また、コントローラ75を備え、第2冷却機69は、作動油を流通させる熱交換器69Aと、熱交換器69Aを冷却する冷却ファン69Bとを有し、コントローラ75は、第2冷却機69を使用するときに冷却ファン69Bを駆動し、第2冷却機69を使用しないと
きに冷却ファン69Bを停止させる。
【0069】
この構成によれば、エネルギーの節減を図ることができる。
また、冷却系回路46は、第1冷却機62で冷却された後の作動油をモータ33に流す第1管路63と、モータ33を冷却した後の作動油を第1管路63に戻す管路であって、第2冷却機69が設けられた第2管路64と、第2管路64における第2冷却機69の上流側でモータ33を冷却した後の作動油を作動油タンク52側へ流す第3管路65と、を有し、切替弁71は、第1冷却機62で冷却された後の作動油の温度が設定温度以下の場合は、第2冷却機69への作動油の流通を遮断すると共に第3管路65の作動油の流通を許容し、第1冷却機62で冷却された後の作動油の温度が設定温度を超える場合は、第2冷却機69への作動油の流通を許容すると共に第3管路65の作動油の流通を遮断する。
【0070】
この構成によれば、第1冷却機62で冷却した作動油によってモータ33の除熱を行う場合の作動油の流通経路と、第2冷却機69で冷却した作動油によってモータ33の除熱を行う場合の作動油の流通経路とを容易に構築することができる。
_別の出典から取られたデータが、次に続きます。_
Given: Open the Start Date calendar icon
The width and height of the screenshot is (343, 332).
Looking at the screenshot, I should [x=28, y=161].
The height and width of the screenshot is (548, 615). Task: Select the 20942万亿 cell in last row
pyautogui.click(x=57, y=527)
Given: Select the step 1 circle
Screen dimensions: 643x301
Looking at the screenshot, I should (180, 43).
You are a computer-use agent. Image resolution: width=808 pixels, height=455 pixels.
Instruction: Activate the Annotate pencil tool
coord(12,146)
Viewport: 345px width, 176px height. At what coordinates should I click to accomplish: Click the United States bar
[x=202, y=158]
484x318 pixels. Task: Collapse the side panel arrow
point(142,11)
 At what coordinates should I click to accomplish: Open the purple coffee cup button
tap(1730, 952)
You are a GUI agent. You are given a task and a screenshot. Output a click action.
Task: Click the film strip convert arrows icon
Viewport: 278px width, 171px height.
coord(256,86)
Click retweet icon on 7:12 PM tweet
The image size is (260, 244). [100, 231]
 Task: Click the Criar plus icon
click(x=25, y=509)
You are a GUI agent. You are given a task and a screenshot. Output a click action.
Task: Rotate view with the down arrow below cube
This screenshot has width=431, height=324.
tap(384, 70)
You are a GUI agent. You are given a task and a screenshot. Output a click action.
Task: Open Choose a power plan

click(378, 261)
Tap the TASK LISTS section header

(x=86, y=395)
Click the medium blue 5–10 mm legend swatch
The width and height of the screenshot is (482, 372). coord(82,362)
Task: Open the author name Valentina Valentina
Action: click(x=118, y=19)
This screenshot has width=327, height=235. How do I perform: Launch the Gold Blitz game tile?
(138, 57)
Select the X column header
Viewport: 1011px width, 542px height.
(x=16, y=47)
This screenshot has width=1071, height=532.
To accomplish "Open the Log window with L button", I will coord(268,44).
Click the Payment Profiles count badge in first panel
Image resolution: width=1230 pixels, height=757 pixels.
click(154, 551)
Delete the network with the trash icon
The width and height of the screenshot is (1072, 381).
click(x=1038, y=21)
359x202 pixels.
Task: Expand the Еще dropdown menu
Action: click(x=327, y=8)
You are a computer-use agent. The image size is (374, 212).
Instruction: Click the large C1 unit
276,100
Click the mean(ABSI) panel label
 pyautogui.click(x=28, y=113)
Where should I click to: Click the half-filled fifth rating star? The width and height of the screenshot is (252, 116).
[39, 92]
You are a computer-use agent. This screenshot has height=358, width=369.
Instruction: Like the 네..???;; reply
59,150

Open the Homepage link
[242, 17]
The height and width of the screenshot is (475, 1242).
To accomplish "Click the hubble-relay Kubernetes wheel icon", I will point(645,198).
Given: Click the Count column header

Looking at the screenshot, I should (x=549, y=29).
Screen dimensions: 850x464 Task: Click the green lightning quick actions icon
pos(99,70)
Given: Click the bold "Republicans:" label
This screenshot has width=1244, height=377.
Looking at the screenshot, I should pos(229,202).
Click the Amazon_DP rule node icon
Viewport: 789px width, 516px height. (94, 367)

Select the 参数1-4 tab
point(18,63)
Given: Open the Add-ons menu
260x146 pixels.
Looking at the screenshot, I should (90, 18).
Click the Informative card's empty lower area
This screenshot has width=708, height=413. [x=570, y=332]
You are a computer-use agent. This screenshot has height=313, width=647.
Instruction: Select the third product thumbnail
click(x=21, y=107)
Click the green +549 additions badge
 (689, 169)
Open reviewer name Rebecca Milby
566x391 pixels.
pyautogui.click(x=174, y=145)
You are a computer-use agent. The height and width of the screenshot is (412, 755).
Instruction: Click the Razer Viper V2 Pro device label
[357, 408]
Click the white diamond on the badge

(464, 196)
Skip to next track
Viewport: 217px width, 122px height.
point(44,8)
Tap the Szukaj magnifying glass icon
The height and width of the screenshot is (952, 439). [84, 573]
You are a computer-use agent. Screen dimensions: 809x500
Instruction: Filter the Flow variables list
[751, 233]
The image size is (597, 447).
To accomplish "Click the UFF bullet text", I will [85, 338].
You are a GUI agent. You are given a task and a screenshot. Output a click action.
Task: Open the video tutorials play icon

また、第3管路65の下流側は、作動油タンク52に接続されている。
この構成によれば、回路構成の簡素化を図ることができる。
【0071】
また、温度センサ74は、作動油タンク52内の作動油の温度を検出する。
この構成によれば、安定した温度検出を行うことができる。
また、切替弁71は、第3管路65の作動油の流通を許容及び遮断する第1弁72と、第2冷却機69への作動油の流通を許容及び遮断する第2弁73とを有する。
この構成によれば、切替弁71を第1弁72と第2弁73とを有して構成することにより、冷却系回路46を構成する管路の配置設計の自由度を高くすることができる。
【0072】
また、モータ33を駆動するインバータ67を備え、冷却系回路46は、インバータ67を冷却する。
この構成によれば、1つの冷却系回路46によってモータ33及びインバータ67を冷却することができ、モータ33及びインバータ67の冷却構造の簡素化を図ることができる。
【0073】
以上、本発明について説明したが、今回開示された実施の形態はすべての点で例示であって制限的なものではないと考えられるべきである。本発明の範囲は上記した説明ではなくて特許請求の範囲によって示され、特許請求の範囲と均等の意味及び範囲内でのすべての変更が含まれることが意図される。